Requirement:
Give back exactly the lines of the material below that start at the line containing "The width and height of the screenshot is (1024, 576)." and end at the line containing "Viewport: 1838px width, 421px height.", and no others.

[Listed entries Boundary: Start]

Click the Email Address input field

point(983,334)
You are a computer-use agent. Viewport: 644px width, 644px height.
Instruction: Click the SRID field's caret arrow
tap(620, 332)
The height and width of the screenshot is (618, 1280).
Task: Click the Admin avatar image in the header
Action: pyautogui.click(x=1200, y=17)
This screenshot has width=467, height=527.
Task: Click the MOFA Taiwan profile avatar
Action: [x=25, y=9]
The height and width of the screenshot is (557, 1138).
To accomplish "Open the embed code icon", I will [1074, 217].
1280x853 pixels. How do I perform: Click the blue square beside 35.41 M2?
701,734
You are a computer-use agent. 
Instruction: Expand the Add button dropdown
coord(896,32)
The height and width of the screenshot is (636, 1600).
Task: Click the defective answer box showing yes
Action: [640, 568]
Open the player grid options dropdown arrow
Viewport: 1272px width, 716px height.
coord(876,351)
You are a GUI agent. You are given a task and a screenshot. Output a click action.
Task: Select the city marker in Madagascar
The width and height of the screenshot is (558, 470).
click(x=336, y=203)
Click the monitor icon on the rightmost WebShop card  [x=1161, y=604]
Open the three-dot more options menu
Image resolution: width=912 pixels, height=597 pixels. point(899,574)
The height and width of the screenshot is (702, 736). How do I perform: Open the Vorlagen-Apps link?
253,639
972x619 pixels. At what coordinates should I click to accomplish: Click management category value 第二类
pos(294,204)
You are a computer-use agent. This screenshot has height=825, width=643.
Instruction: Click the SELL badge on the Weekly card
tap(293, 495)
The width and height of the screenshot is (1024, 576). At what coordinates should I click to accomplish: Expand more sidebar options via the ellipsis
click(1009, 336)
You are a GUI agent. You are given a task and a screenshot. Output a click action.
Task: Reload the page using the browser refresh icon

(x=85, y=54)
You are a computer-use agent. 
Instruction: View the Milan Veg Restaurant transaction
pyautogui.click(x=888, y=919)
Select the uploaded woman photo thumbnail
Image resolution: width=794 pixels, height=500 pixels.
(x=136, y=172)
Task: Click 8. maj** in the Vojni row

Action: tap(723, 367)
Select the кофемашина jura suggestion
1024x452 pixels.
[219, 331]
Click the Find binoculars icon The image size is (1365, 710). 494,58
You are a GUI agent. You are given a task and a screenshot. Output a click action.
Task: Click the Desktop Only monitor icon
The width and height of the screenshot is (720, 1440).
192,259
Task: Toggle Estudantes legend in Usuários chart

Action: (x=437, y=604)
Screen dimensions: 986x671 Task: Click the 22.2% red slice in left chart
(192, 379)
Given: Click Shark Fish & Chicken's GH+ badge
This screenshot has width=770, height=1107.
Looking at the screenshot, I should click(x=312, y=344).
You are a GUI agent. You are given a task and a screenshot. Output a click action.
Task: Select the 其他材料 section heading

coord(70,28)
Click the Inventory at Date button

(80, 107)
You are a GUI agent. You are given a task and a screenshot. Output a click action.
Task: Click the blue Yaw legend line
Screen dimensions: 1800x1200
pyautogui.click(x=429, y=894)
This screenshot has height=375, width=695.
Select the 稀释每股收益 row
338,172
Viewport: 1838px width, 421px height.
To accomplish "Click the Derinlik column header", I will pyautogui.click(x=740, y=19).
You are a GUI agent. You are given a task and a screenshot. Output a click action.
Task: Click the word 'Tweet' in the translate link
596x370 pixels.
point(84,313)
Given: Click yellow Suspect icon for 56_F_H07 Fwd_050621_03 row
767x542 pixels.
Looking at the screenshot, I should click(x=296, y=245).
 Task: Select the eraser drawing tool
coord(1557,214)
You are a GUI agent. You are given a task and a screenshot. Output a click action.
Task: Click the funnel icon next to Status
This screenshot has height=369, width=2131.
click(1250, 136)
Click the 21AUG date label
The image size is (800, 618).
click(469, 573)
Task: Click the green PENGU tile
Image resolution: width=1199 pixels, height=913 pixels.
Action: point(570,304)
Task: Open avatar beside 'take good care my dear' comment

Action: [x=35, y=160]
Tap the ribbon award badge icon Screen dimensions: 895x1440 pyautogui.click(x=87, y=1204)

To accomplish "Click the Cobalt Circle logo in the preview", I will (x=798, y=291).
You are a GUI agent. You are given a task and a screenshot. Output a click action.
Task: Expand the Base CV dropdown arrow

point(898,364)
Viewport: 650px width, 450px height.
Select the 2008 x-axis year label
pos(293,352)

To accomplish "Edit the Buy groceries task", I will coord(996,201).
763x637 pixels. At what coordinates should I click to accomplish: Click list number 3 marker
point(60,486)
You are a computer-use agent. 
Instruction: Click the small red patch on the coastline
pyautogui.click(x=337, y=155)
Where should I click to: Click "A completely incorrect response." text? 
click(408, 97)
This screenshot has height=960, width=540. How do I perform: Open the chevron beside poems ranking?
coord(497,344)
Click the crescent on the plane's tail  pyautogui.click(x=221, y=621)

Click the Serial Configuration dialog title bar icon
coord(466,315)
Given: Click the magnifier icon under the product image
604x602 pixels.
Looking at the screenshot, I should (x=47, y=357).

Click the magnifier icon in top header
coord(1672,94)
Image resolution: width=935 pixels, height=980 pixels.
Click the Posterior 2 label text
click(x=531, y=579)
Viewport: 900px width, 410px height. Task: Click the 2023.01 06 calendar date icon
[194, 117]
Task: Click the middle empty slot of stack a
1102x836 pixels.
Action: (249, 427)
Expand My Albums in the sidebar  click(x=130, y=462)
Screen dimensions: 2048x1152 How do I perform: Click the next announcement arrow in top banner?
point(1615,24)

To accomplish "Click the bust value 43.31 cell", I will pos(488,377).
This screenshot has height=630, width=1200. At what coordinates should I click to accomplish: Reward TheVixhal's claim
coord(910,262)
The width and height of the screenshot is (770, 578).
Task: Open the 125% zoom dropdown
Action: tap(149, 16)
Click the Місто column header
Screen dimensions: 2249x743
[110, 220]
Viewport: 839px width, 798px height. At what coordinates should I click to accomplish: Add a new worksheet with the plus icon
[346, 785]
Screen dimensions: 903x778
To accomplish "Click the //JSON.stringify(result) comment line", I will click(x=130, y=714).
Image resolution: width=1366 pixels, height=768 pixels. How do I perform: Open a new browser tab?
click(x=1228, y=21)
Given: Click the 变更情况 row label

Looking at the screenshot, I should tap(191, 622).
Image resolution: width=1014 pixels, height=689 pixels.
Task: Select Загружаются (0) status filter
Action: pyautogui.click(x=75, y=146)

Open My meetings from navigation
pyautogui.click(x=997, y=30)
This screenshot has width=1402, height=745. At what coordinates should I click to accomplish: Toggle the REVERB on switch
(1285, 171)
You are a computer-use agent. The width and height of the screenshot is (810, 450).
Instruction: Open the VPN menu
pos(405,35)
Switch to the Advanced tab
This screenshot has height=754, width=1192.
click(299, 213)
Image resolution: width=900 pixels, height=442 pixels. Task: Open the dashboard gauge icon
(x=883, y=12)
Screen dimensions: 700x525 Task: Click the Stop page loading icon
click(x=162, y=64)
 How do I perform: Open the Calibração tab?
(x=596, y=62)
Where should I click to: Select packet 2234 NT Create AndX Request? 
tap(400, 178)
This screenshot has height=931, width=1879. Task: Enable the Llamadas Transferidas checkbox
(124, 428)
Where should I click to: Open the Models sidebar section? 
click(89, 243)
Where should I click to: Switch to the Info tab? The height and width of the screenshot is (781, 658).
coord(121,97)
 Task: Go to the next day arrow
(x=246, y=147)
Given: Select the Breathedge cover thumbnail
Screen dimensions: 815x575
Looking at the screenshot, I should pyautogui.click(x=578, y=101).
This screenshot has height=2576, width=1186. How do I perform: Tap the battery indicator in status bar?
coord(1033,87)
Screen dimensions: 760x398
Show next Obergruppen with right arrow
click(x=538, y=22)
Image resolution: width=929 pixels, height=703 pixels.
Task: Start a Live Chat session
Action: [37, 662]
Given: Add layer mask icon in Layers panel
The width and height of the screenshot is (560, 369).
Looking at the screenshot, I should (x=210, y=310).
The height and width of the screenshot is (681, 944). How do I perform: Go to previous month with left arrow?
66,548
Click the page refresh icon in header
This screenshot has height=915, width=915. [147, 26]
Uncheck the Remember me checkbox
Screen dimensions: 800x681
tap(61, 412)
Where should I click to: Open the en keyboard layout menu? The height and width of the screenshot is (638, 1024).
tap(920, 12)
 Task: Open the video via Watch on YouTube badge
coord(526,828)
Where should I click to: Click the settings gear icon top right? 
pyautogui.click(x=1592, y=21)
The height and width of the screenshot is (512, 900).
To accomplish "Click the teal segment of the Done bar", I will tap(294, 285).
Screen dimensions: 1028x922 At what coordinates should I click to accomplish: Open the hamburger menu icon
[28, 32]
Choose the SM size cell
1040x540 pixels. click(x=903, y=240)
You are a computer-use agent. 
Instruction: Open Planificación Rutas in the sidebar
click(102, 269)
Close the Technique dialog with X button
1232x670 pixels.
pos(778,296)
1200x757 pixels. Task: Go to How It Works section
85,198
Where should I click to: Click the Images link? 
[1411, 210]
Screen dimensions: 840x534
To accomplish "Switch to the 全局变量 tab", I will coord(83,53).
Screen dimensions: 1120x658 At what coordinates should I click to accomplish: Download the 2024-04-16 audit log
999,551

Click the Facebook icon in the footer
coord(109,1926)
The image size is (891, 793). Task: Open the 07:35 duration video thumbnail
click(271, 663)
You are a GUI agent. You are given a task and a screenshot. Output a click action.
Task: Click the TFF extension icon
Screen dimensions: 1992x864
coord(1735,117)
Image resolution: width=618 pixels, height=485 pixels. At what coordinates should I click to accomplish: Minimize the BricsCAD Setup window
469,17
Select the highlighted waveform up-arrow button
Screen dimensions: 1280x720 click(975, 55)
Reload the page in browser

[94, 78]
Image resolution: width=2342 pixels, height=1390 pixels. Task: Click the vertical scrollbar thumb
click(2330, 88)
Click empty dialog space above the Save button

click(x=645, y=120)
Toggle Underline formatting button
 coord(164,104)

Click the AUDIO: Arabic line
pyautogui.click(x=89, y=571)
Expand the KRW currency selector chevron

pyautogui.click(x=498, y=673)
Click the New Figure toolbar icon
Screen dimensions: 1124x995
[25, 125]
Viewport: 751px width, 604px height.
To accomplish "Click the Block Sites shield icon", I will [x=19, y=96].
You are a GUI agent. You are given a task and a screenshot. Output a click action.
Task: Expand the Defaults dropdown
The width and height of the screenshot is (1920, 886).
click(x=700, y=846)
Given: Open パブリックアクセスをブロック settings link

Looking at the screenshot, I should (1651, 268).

[Listed entries Boundary: End]

Solved exercise:
The width and height of the screenshot is (1024, 576). At what coordinates should I click to accomplish: Expand more sidebar options via the ellipsis
click(1009, 336)
You are a GUI agent. You are given a task and a screenshot. Output a click action.
Task: Reload the page using the browser refresh icon

(x=85, y=54)
You are a computer-use agent. 
Instruction: View the Milan Veg Restaurant transaction
pyautogui.click(x=888, y=919)
Select the uploaded woman photo thumbnail
Image resolution: width=794 pixels, height=500 pixels.
(x=136, y=172)
Task: Click 8. maj** in the Vojni row

Action: tap(723, 367)
Select the кофемашина jura suggestion
1024x452 pixels.
[219, 331]
Click the Find binoculars icon The image size is (1365, 710). 494,58
You are a GUI agent. You are given a task and a screenshot. Output a click action.
Task: Click the Desktop Only monitor icon
The width and height of the screenshot is (720, 1440).
192,259
Task: Toggle Estudantes legend in Usuários chart

Action: (x=437, y=604)
Screen dimensions: 986x671 Task: Click the 22.2% red slice in left chart
(192, 379)
Given: Click Shark Fish & Chicken's GH+ badge
This screenshot has width=770, height=1107.
Looking at the screenshot, I should click(x=312, y=344).
You are a GUI agent. You are given a task and a screenshot. Output a click action.
Task: Select the 其他材料 section heading

coord(70,28)
Click the Inventory at Date button

(80, 107)
You are a GUI agent. You are given a task and a screenshot. Output a click action.
Task: Click the blue Yaw legend line
Screen dimensions: 1800x1200
pyautogui.click(x=429, y=894)
This screenshot has height=375, width=695.
Select the 稀释每股收益 row
338,172
Viewport: 1838px width, 421px height.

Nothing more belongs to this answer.